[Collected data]
====================
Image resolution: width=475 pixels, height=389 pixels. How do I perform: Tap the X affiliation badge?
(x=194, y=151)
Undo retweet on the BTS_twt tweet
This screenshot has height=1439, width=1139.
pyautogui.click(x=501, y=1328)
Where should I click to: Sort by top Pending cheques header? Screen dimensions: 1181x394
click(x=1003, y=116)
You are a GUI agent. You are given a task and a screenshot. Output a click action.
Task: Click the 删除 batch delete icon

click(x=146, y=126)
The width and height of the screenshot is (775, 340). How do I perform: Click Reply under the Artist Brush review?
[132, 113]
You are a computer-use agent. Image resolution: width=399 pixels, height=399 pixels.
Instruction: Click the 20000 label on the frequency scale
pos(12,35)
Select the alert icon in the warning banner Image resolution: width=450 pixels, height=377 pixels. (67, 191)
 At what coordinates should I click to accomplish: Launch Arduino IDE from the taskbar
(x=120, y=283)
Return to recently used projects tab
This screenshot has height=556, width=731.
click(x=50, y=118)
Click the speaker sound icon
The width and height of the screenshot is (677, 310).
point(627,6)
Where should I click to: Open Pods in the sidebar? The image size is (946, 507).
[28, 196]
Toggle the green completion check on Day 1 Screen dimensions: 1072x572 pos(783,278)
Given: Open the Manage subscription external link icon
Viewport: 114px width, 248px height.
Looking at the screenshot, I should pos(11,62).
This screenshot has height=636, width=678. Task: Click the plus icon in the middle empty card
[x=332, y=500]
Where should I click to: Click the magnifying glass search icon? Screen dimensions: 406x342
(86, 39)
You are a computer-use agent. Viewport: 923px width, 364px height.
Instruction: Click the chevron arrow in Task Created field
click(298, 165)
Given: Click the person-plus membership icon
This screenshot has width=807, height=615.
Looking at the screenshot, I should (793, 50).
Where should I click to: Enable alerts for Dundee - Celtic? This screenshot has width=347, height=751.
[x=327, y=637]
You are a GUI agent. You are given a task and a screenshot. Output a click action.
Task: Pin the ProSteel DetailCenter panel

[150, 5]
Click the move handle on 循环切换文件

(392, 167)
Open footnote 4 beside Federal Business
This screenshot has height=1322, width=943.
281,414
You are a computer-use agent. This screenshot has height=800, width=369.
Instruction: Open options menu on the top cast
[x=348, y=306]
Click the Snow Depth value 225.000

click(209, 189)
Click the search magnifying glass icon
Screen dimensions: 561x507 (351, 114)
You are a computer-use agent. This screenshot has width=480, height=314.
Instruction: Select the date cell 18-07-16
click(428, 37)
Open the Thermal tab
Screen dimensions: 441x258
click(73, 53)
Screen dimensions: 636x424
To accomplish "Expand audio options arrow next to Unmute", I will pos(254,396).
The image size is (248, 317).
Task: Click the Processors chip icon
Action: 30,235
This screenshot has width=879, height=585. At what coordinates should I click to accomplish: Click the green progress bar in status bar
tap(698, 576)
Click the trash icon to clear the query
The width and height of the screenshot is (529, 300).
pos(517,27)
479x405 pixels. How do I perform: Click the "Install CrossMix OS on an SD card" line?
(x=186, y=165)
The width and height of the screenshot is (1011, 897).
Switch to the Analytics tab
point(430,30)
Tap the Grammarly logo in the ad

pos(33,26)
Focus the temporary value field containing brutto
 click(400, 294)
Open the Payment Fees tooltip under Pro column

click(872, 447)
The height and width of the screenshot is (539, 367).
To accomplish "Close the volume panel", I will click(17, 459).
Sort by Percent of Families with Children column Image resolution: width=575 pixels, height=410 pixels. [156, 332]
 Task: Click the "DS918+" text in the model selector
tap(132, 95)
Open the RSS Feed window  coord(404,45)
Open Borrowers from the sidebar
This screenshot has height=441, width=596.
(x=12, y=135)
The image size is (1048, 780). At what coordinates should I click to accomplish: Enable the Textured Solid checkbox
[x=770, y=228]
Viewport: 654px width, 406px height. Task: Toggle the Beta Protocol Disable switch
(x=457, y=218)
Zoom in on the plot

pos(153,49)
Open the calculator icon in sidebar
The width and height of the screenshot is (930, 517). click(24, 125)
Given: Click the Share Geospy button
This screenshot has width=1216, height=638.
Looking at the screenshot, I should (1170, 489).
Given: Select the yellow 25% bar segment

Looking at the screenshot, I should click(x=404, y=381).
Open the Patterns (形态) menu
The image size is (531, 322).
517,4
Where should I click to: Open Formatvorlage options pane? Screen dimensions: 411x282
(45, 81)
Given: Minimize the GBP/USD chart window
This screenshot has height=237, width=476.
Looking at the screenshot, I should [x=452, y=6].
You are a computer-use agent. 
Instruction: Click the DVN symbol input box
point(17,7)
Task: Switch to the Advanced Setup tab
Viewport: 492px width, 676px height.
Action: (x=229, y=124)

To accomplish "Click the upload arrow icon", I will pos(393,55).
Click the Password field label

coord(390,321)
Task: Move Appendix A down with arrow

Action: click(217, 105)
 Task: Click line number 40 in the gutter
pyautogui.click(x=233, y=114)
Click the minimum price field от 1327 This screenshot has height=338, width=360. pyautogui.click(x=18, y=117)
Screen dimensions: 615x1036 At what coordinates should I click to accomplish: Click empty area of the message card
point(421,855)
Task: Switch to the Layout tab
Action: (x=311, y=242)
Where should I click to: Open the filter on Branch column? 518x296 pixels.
====================
EXERCISE DIRECTIONS: Copy all records verbatim.

COMPLETED TASK:
Image resolution: width=475 pixels, height=389 pixels. How do I perform: Tap the X affiliation badge?
(x=194, y=151)
Undo retweet on the BTS_twt tweet
This screenshot has height=1439, width=1139.
pyautogui.click(x=501, y=1328)
Where should I click to: Sort by top Pending cheques header? Screen dimensions: 1181x394
click(x=1003, y=116)
You are a GUI agent. You are given a task and a screenshot. Output a click action.
Task: Click the 删除 batch delete icon

click(x=146, y=126)
The width and height of the screenshot is (775, 340). How do I perform: Click Reply under the Artist Brush review?
[132, 113]
You are a computer-use agent. Image resolution: width=399 pixels, height=399 pixels.
Instruction: Click the 20000 label on the frequency scale
pos(12,35)
Select the alert icon in the warning banner Image resolution: width=450 pixels, height=377 pixels. (67, 191)
 At what coordinates should I click to accomplish: Launch Arduino IDE from the taskbar
(x=120, y=283)
Return to recently used projects tab
This screenshot has height=556, width=731.
click(x=50, y=118)
Click the speaker sound icon
The width and height of the screenshot is (677, 310).
point(627,6)
Where should I click to: Open Pods in the sidebar? The image size is (946, 507).
[28, 196]
Toggle the green completion check on Day 1 Screen dimensions: 1072x572 pos(783,278)
Given: Open the Manage subscription external link icon
Viewport: 114px width, 248px height.
Looking at the screenshot, I should pos(11,62).
This screenshot has height=636, width=678. Task: Click the plus icon in the middle empty card
[x=332, y=500]
Where should I click to: Click the magnifying glass search icon? Screen dimensions: 406x342
(86, 39)
You are a computer-use agent. Viewport: 923px width, 364px height.
Instruction: Click the chevron arrow in Task Created field
click(298, 165)
Given: Click the person-plus membership icon
This screenshot has width=807, height=615.
Looking at the screenshot, I should (793, 50).
Where should I click to: Enable alerts for Dundee - Celtic? This screenshot has width=347, height=751.
[x=327, y=637]
You are a GUI agent. You are given a task and a screenshot. Output a click action.
Task: Pin the ProSteel DetailCenter panel

[150, 5]
Click the move handle on 循环切换文件

(392, 167)
Open footnote 4 beside Federal Business
This screenshot has height=1322, width=943.
281,414
You are a computer-use agent. This screenshot has height=800, width=369.
Instruction: Open options menu on the top cast
[x=348, y=306]
Click the Snow Depth value 225.000

click(209, 189)
Click the search magnifying glass icon
Screen dimensions: 561x507 (351, 114)
You are a computer-use agent. This screenshot has width=480, height=314.
Instruction: Select the date cell 18-07-16
click(428, 37)
Open the Thermal tab
Screen dimensions: 441x258
click(73, 53)
Screen dimensions: 636x424
To accomplish "Expand audio options arrow next to Unmute", I will pos(254,396).
The image size is (248, 317).
Task: Click the Processors chip icon
Action: 30,235
This screenshot has width=879, height=585. At what coordinates should I click to accomplish: Click the green progress bar in status bar
tap(698, 576)
Click the trash icon to clear the query
The width and height of the screenshot is (529, 300).
pos(517,27)
479x405 pixels. How do I perform: Click the "Install CrossMix OS on an SD card" line?
(x=186, y=165)
The width and height of the screenshot is (1011, 897).
Switch to the Analytics tab
point(430,30)
Tap the Grammarly logo in the ad

pos(33,26)
Focus the temporary value field containing brutto
 click(400, 294)
Open the Payment Fees tooltip under Pro column

click(872, 447)
The height and width of the screenshot is (539, 367).
To accomplish "Close the volume panel", I will click(17, 459).
Sort by Percent of Families with Children column Image resolution: width=575 pixels, height=410 pixels. [156, 332]
 Task: Click the "DS918+" text in the model selector
tap(132, 95)
Open the RSS Feed window  coord(404,45)
Open Borrowers from the sidebar
This screenshot has height=441, width=596.
(x=12, y=135)
The image size is (1048, 780). At what coordinates should I click to accomplish: Enable the Textured Solid checkbox
[x=770, y=228]
Viewport: 654px width, 406px height. Task: Toggle the Beta Protocol Disable switch
(x=457, y=218)
Zoom in on the plot

pos(153,49)
Open the calculator icon in sidebar
The width and height of the screenshot is (930, 517). click(24, 125)
Given: Click the Share Geospy button
This screenshot has width=1216, height=638.
Looking at the screenshot, I should (1170, 489).
Given: Select the yellow 25% bar segment

Looking at the screenshot, I should click(x=404, y=381).
Open the Patterns (形态) menu
The image size is (531, 322).
517,4
Where should I click to: Open Formatvorlage options pane? Screen dimensions: 411x282
(45, 81)
Given: Minimize the GBP/USD chart window
This screenshot has height=237, width=476.
Looking at the screenshot, I should [x=452, y=6].
You are a computer-use agent. 
Instruction: Click the DVN symbol input box
point(17,7)
Task: Switch to the Advanced Setup tab
Viewport: 492px width, 676px height.
Action: (x=229, y=124)

To accomplish "Click the upload arrow icon", I will pos(393,55).
Click the Password field label

coord(390,321)
Task: Move Appendix A down with arrow

Action: click(217, 105)
 Task: Click line number 40 in the gutter
pyautogui.click(x=233, y=114)
Click the minimum price field от 1327 This screenshot has height=338, width=360. pyautogui.click(x=18, y=117)
Screen dimensions: 615x1036 At what coordinates should I click to accomplish: Click empty area of the message card
point(421,855)
Task: Switch to the Layout tab
Action: (x=311, y=242)
Where should I click to: Open the filter on Branch column? 518x296 pixels.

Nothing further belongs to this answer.